How to complete this task:
Repeat, word for word, the part of the essay on dictators' "cancer baby" sons that starts with "I used to work" and goes on through "authoritarian dictatorships everywhere.".

I used to work with a great guy, Cali Ruchala, who ran the online ‘zine Sobaka, which isn’t online anymore. Cali isn’t online anymore, but I’m pretty sure he’s happy where he is. Or, at least where he said he was going to be… but that’s not my point. I want to bring him up to cite the origin of the idea of a “cancer baby” and how it applies to authoritarian dictatorships everywhere.
Ruchala defined a cancer baby as the ineffective son of a ruthless dictator. The only reason the son rises to power is because he’s the son of a ruthless dictator. Said son is nowhere nearly as ruthless or politically sharp as his father, who usually dies from cancer, and proceeds to lose control of his nation. Bashar al-Assad in Syria is one such cancer baby, and his grip on power there is as bloody as it is slipping. Mubarak’s son in Egypt and Ben Ali’s boy in Tunisia were two cancer babies that lost power even before their dads died: the ruling cliques did not want to have them running things and thought it best to take care of the arrangements as the public rose up in rebellion. Had the ruling cliques in Tunisia or Egypt been more strongly allied to the authoritarian dynasty, the blood in both those nations would be on the level of at least Libya or Syria.
Speaking of Libya, there’s another place where the cancer baby won’t be able to take the stage, it seems. Qaddafi the Elder will fight to the death, but his son lacks the ability to rally people behind him. When the dad dies, the son won’t be far behind.
Monarchies are different, in that they can handle successions with existing institutions. They don’t suffer as badly from the cancer baby phenomenon. But wherever a strongman has taken over and ruled by the sheer force of his personality, his nation is forever one tumor away from collapse.
Now take a look at North Korea. That is an interesting place in this discussion, as one must ask if that nation is ruled by its Communist Party and the military, or if the dominant force there is still Kim Il-Sung, who is still named as North Korea’s head of state. He’s dead, but he’s the head of state and enjoys godlike status in North Korea. Kim Jong-Il, the cancer baby, has ruled over an erratic North Korea of late, and one wonders aloud if he’ll successfully transfer power to his son. If not, then what is happening in the Arab world could suddenly unleash itself in North Korea. One slip of the iron hand in that nation, and the power players in North Korea may find that they have a popular uprising they can ride to to the top with – but will it sustain them there?
Moreover, what happens if North Korea goes the way of Libya, with an actual civil war in and around the nuclear warheads? Have the nations of China, Japan, South Korea, and the USA discussed what they would do if a desperate regime opened fire on its own people? The law of the cancer baby says something is bound to happen, and I can guarantee it won’t be a minor event.

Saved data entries
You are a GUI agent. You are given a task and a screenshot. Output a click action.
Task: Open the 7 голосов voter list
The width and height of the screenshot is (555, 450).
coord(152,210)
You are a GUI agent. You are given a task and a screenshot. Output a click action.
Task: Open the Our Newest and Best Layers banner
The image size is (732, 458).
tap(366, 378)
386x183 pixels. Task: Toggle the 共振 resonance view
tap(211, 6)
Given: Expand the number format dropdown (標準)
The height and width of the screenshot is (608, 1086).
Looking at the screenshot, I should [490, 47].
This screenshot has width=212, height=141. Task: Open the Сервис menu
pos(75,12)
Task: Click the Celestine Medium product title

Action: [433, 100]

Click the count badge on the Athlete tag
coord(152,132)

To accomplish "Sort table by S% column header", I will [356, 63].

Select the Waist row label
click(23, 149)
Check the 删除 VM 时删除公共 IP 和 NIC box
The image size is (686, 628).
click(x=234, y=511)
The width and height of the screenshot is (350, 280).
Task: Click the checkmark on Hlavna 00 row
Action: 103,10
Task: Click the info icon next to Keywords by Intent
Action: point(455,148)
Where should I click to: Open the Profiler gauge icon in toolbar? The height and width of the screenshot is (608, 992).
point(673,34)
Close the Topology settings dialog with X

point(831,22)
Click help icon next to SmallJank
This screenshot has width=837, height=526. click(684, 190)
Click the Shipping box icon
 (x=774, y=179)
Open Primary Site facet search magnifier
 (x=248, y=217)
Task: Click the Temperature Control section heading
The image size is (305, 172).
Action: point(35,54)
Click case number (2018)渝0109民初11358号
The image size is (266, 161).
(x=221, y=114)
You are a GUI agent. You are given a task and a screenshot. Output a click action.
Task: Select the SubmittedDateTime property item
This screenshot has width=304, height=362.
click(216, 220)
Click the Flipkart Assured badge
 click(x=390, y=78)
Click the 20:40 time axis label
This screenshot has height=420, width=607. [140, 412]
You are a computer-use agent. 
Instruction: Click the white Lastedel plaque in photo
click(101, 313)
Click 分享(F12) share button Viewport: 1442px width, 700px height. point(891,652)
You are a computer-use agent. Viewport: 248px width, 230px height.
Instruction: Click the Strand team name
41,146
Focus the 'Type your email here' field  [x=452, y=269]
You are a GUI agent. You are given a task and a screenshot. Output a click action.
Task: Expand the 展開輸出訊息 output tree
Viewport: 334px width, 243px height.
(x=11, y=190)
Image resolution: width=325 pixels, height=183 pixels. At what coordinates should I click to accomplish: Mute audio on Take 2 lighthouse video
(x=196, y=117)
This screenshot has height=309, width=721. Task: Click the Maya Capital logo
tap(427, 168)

Output for this task:
I used to work with a great guy, Cali Ruchala, who ran the online ‘zine Sobaka, which isn’t online anymore. Cali isn’t online anymore, but I’m pretty sure he’s happy where he is. Or, at least where he said he was going to be… but that’s not my point. I want to bring him up to cite the origin of the idea of a “cancer baby” and how it applies to authoritarian dictatorships everywhere.